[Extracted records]
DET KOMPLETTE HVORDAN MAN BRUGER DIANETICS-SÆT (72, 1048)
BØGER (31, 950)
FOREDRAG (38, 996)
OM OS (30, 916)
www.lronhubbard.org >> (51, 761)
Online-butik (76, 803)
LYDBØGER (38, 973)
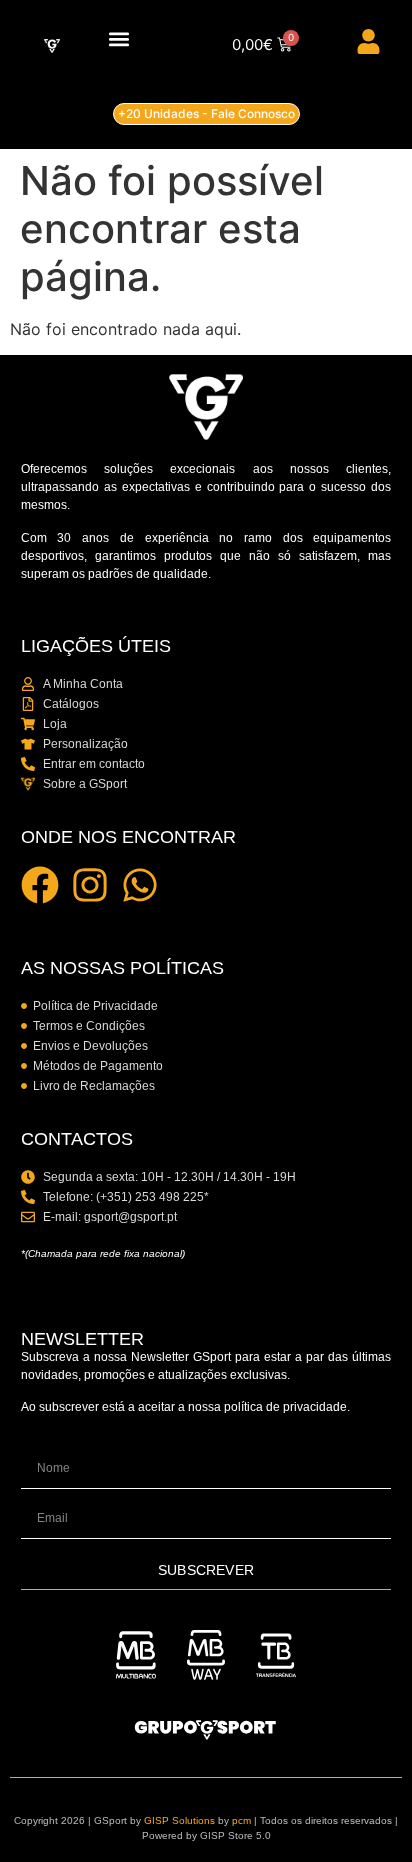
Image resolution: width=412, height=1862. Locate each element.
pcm (241, 1820)
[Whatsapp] (140, 885)
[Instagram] (90, 885)
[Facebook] (40, 885)
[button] (118, 39)
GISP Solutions (179, 1820)
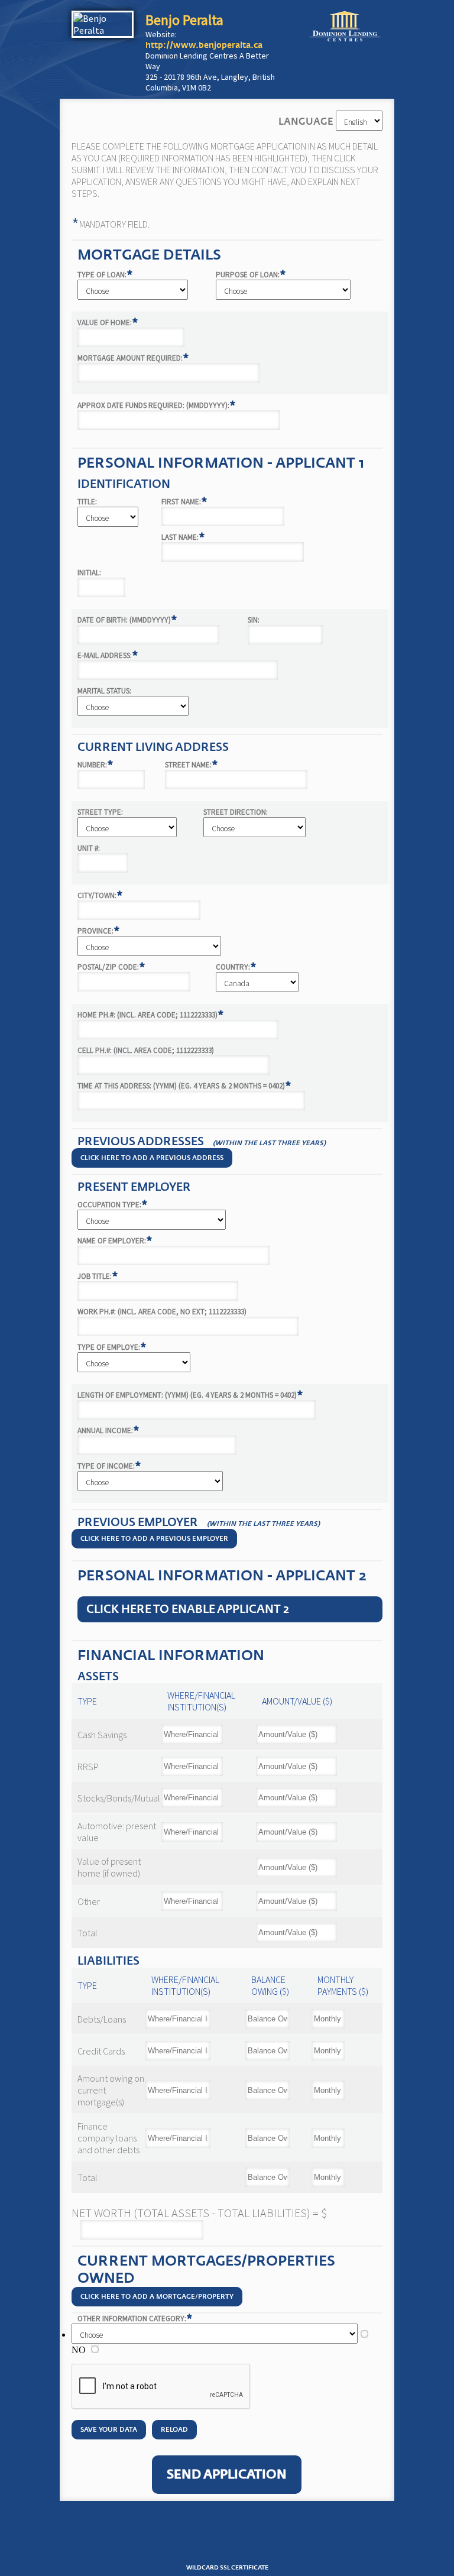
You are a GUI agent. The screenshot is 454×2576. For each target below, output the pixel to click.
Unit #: (88, 848)
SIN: (254, 620)
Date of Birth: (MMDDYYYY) (127, 620)
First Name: (184, 502)
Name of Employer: (115, 1241)
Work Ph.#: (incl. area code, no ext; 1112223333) (162, 1312)
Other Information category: (135, 2318)
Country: (236, 967)
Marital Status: (104, 691)
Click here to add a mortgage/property (157, 2296)
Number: (95, 765)
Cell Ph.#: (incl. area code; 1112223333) (145, 1050)
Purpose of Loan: (251, 275)
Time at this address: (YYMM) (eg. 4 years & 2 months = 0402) (184, 1086)
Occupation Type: (112, 1205)
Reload (174, 2430)
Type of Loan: (105, 275)
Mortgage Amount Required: (133, 358)
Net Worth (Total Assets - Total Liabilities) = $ (199, 2212)
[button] (227, 2540)
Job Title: (97, 1276)
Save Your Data (108, 2430)
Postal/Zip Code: (111, 967)
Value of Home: (107, 322)
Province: (98, 931)
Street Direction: (235, 812)
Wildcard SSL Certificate (227, 2567)
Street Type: (100, 812)
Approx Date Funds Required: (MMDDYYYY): (156, 405)
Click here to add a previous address (151, 1158)
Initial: (89, 573)
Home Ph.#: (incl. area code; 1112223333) (150, 1015)
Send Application (227, 2474)
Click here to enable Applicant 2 (187, 1609)
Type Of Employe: (112, 1347)
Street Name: (191, 765)
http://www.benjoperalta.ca (203, 45)
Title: (87, 502)
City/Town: (100, 895)
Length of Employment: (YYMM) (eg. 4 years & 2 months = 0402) (190, 1395)
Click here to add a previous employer (154, 1539)
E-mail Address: (107, 655)
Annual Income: (108, 1430)
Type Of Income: (109, 1466)
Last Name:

### ASSIGNMENT
From the opening line of the entries above to the line that holds "Type of Loan: (105, 275)", inclusive, reproduce each line exactly and omit any picture.

### WRITTEN REPLY
DET KOMPLETTE HVORDAN MAN BRUGER DIANETICS-SÆT (72, 1048)
BØGER (31, 950)
FOREDRAG (38, 996)
OM OS (30, 916)
www.lronhubbard.org >> (51, 761)
Online-butik (76, 803)
LYDBØGER (38, 973)
Image resolution: width=412, height=1862. Locate each element.
pcm (241, 1820)
[Whatsapp] (140, 885)
[Instagram] (90, 885)
[Facebook] (40, 885)
[button] (118, 39)
GISP Solutions (179, 1820)
You are a GUI agent. The screenshot is 454×2576. For each target below, output the pixel to click.
Unit #: (88, 848)
SIN: (254, 620)
Date of Birth: (MMDDYYYY) (127, 620)
First Name: (184, 502)
Name of Employer: (115, 1241)
Work Ph.#: (incl. area code, no ext; 1112223333) (162, 1312)
Other Information category: (135, 2318)
Country: (236, 967)
Marital Status: (104, 691)
Click here to add a mortgage/property (157, 2296)
Number: (95, 765)
Cell Ph.#: (incl. area code; 1112223333) (145, 1050)
Purpose of Loan: (251, 275)
Time at this address: (YYMM) (eg. 4 years & 2 months = 0402) (184, 1086)
Occupation Type: (112, 1205)
Reload (174, 2430)
Type of Loan: (105, 275)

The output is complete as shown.